Production installation of Solr in Linux

The current version of solr installed on the server: 5.3.1. Different from testing and research, if solr is to be deployed as a product, it needs to be installed as a service. There is a script file **install_solr_service.sh** in the bin/ directory in the solr compressed package, which is responsible for the installation of solr and is registered as a self-starting service.

 

1. Environmental preparation

First, you need to create a solr user and give it the corresponding permissions:

groupadd zpsolr
useradd -g zpsolr zpsolr
passwd zpsolr
chown -R zpsolr:zpsolr /var/solr /usr/local/solrcloud/

At the same time, two directories are also created to distinguish solr installation files from dynamic files:

  • /var/solr, dynamic file directory, there are index data, logs, etc., different from the installation directory of solr, easy to manage and upgrade later

  • /usr/local/solrcloud, the default installation directory during script installation, the installation file will automatically create a soft link for the solr directory, pointing to the corresponding solr installation directory, which is convenient for future upgrades (solr -> /usr/local/solrcloud /solr-5.3.1)

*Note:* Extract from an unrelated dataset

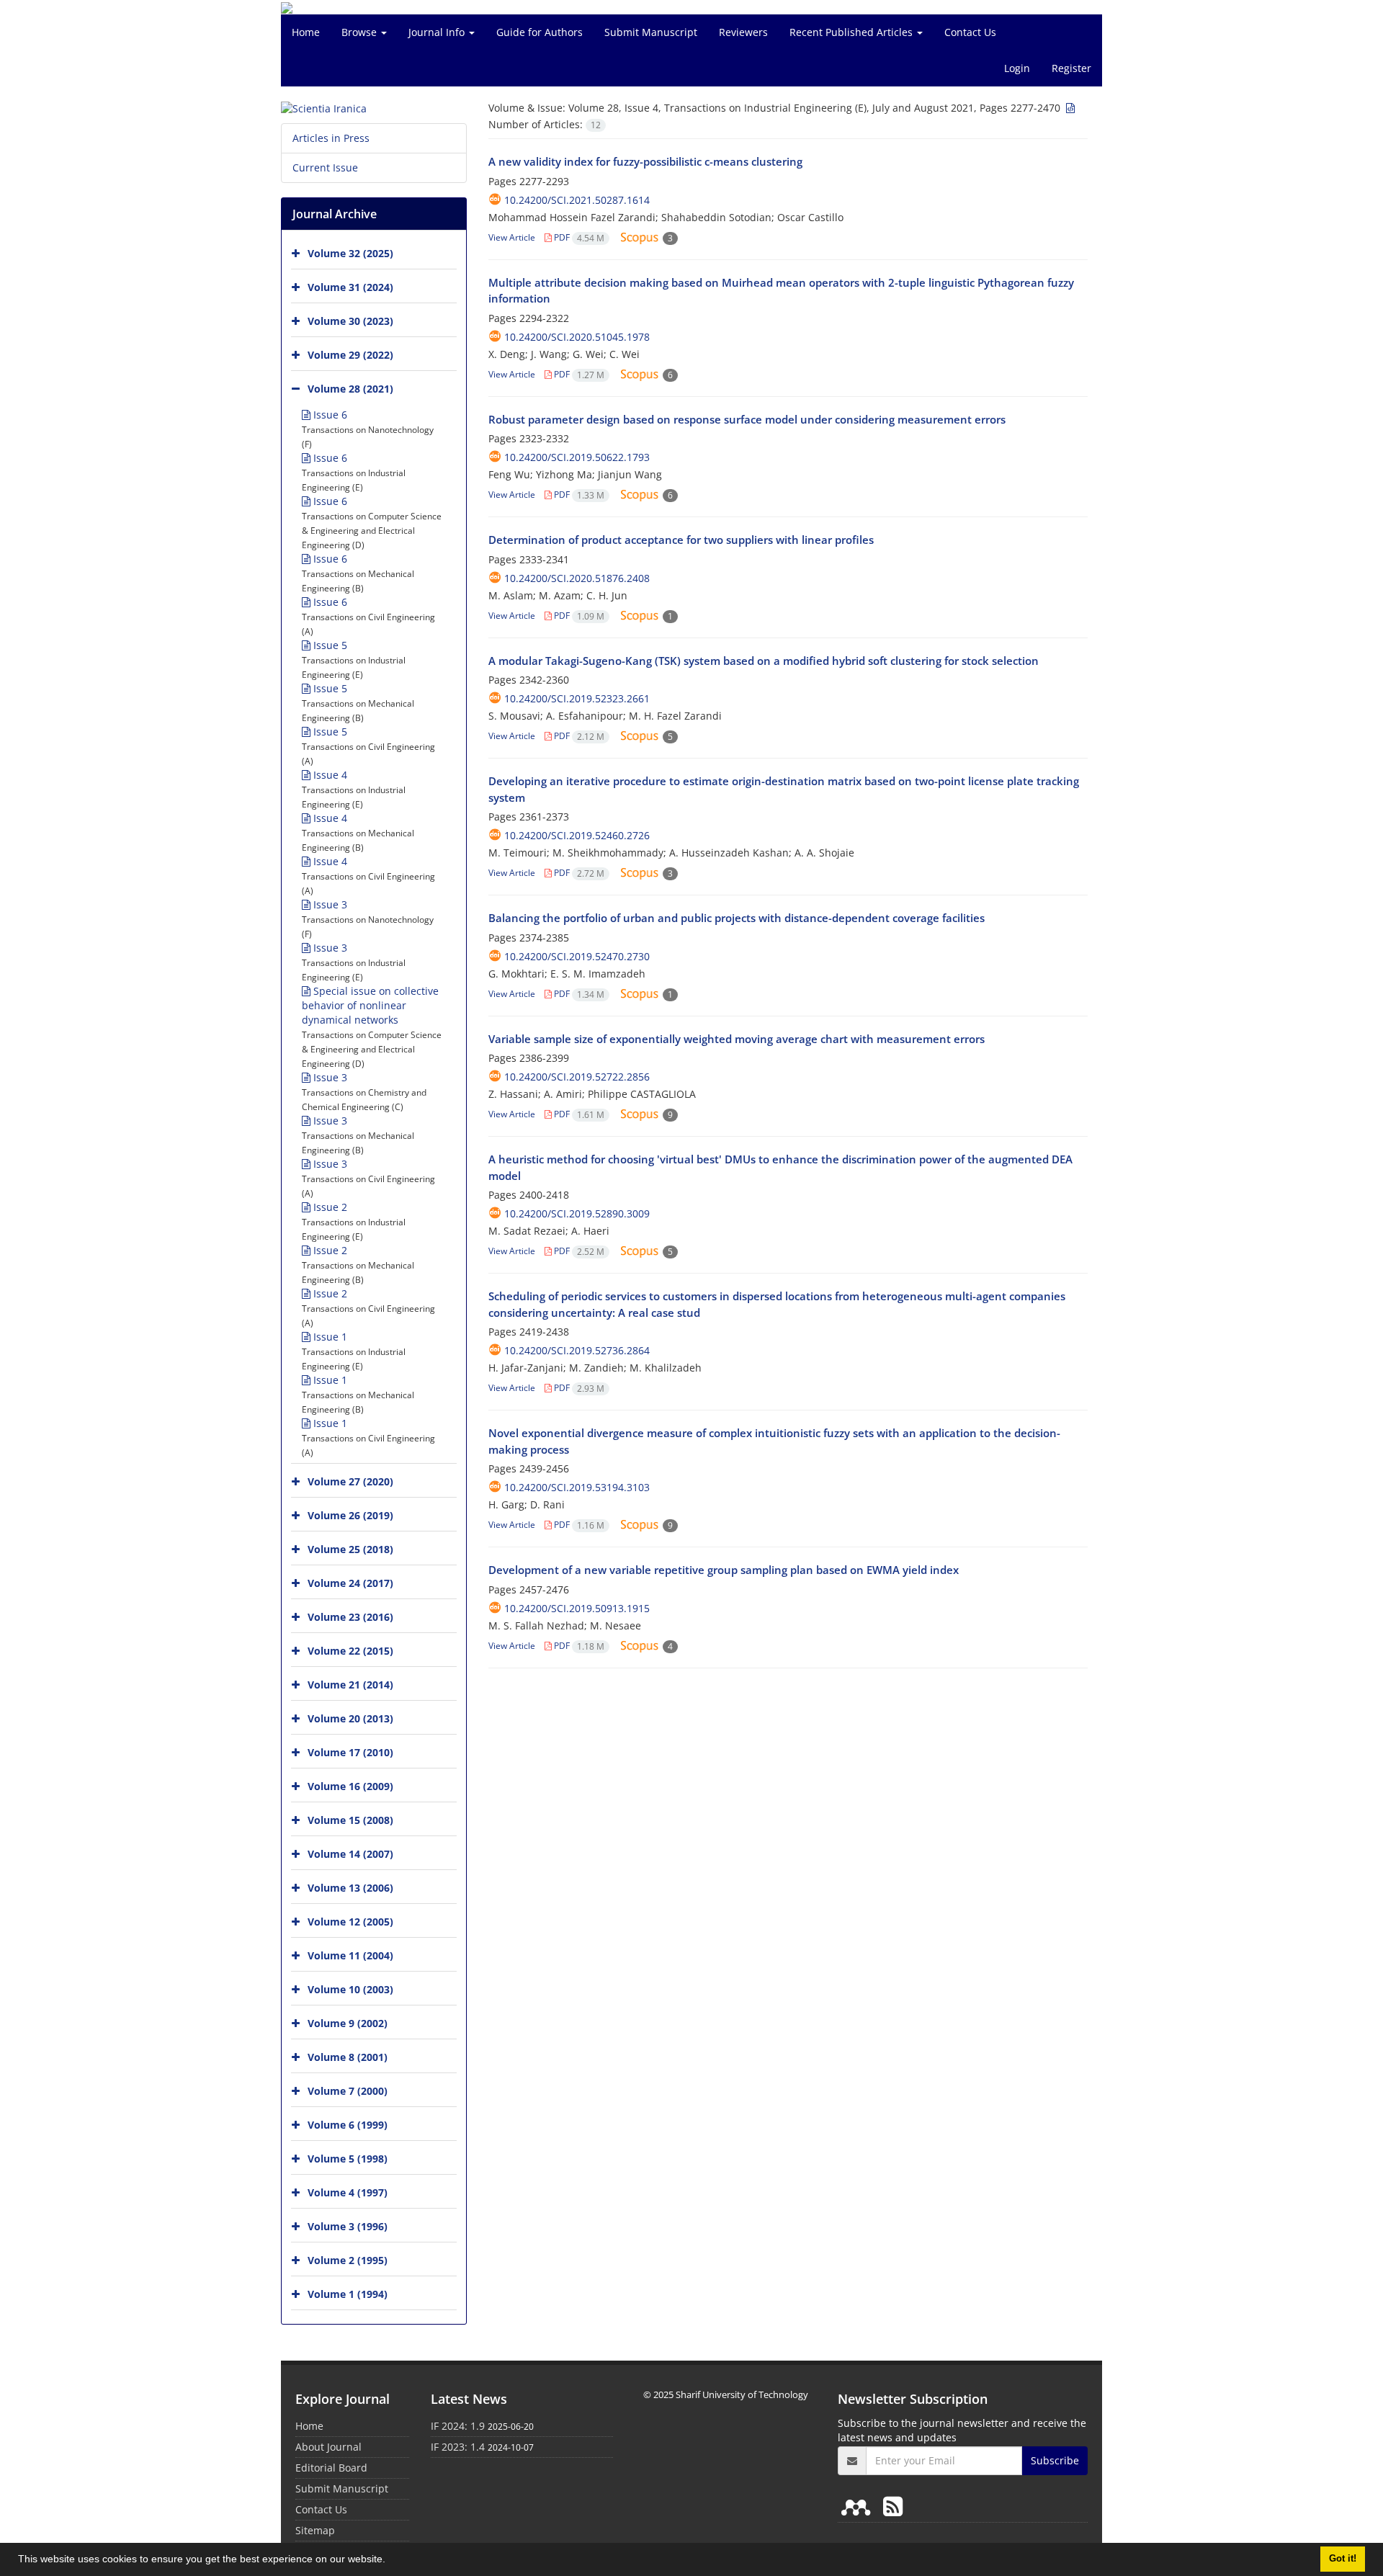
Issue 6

At this point, the files in the /usr/local directory look like the following structure:

lrwxrwxrwx. 1 zpsolr zpsolr   31 1211 18:20 solr -> /usr/local/solrcloud/solr-5.3.1
drwxr-xr-x. 9 zpsolr zpsolr 4096 1211 18:20 solr-5.3.1
drwxr-xr-x. 3 zpsolr zpsolr 4096 1211 01:27 tmp
drwxr-xr-x. 4 zpsolr zpsolr 4096 1211 00:57 zookeeper

 

2. Install the service script

Solr provides relevant scripts for installing solr services on the server. Note that root privileges are required to install successfully:

 sudo bash ./bin/install_solr_service.sh ../solr-5.3.1.tgz -i /usr/local/solrcloud -d /var/solr -u zpsolr -s solr -p 8983

Here, the solr installation directory, data and configuration file directory, user, service name, and default http port are specified, and the solr script parameters are explained:

  • -d dynamic file directory, default is "/var/solr"
  • -i solr pressurized installation directory, the default is "/opt"
  • -p working/listening port, default is "8983"
  • -s Install as the name of the Linus service, the default is "solr"
  • -u The username for running solr, if the user does not exist, it will be created automatically, the default is "solr"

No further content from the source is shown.